Epilogue

In 2006, the DJ named Girl Talk released his mixtape Night Ripper and ripped open the seams of American youth culture. It was an exciting and unexpected form of music that, rather than being a self-generated creation, combined elements of existing hits to create a new semi-genre: the mashup.

He mashed up the Waitresses’ “I Know What Boys Like” with Juelz Santana’s hook “I Know What Girls Want” from “Run It!” by Chris Brown. This hook was an homage to Jay-Z’s “I Know What Girls Like,” which was itself an homage to the Waitresses’ hit.

It was a layered and Escher-esque amalgamation. The mashups came a mile a minute, relentless and pounding, building and building.
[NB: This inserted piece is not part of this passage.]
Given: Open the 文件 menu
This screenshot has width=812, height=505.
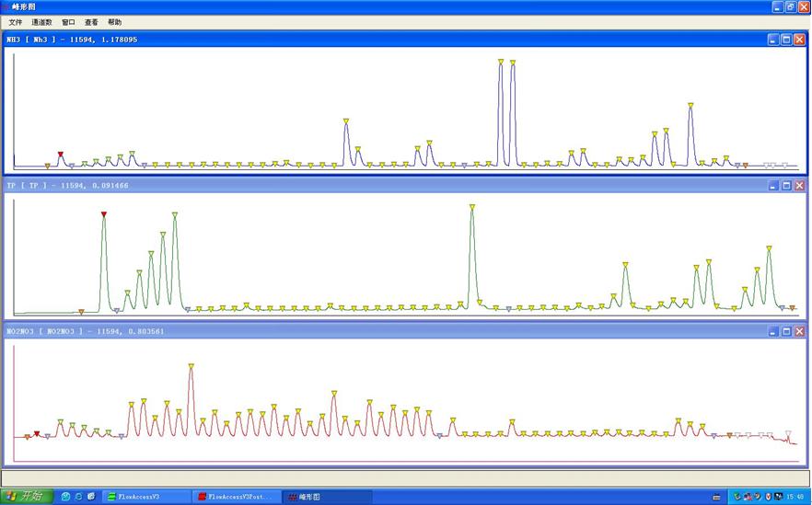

This wasn’t mixing two songs together, this was grinding them into a paste, reconstituting them and creating what sounded like a soundtrack of the future, which was odd, since the entire mixtape reached back and regurgitated the past.

In her book Collage Culture, the poet Mandy Kahn argued that this mix was a pivot point in American culture. It represented a new era, the end of the self-generated creation of culture, the beginning of the smushing of everything that had come before into one big, exciting lump. It wasn’t just music that was being mashed up.

It was everything.

In the eighties and nineties, subculture was king. Your destiny was shaped by the people you fell in with. If your dad bought you a skateboard and you took to it, odds were you’d be smoking blunts under an overpass and writing graffiti someday relatively soon. If you liked Tolkien and Beetlejuice a lot, odds were you’d be wearing thick rubber platform boots and doing bloodletting ceremonies to Skinny Puppy in a few years.
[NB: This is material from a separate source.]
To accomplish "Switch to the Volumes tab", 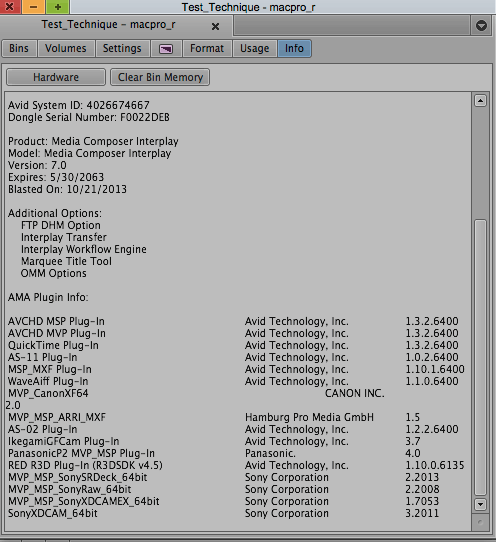I will point(66,48).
Subcultures, at the time, represented hidden paths, obscured from view but promised to unfurl for you; all you had to do was look hard enough. Every book I ever loved when I was young was about a weak kid who one day discovered they actually had great power that had been concealed from them. Their hero’s journey was to discover that, while they’d felt they were boring and alone, in fact, they were mighty and had a great community waiting for the moment they seized their destiny.
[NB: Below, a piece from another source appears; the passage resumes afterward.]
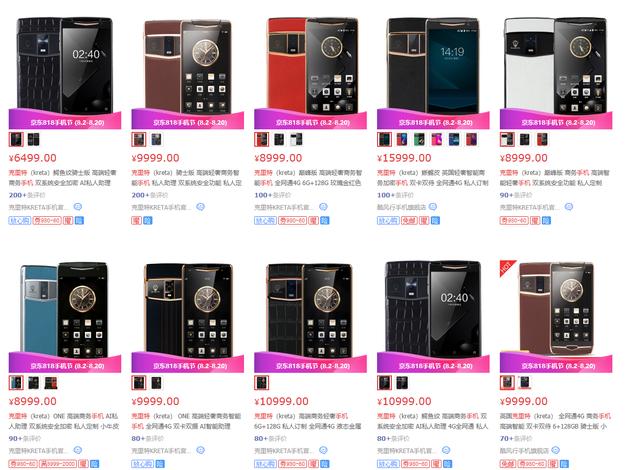Open the 14:19 screen phone product image
This screenshot has width=640, height=470.
point(433,65)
This journey, the same one Harry Potter and Luke Skywalker and the Narnia kids and countless other white fantasy children went through was the same journey teens in the nineties went through. Only for me, the tools were drugs and dancing, not magic and swords. The things I found on my journey felt like superpowers. If only for a while.

Subculture was a discovery of your people. It was everything.

I have always been attracted to people who stood out, the agitators against the dominant culture, those who didn’t accept the rules society set out for them. The weirdos. I have chased those kinds of people and those kinds of experiences my whole life.

Maybe my destiny was always set in this direction, as the groups I wrote about that don’t exactly fit the classic mold of true subcultures—specifically the Jewish and deaf communities—were a part of my life long before I got high with my friends, before I went to rehab, before I went to my first meeting, my first rave, my first burn, did my first stand-up set. These were foundational elements in my identity from my earliest memories and set in motion my affinity for the people outside the margins of society.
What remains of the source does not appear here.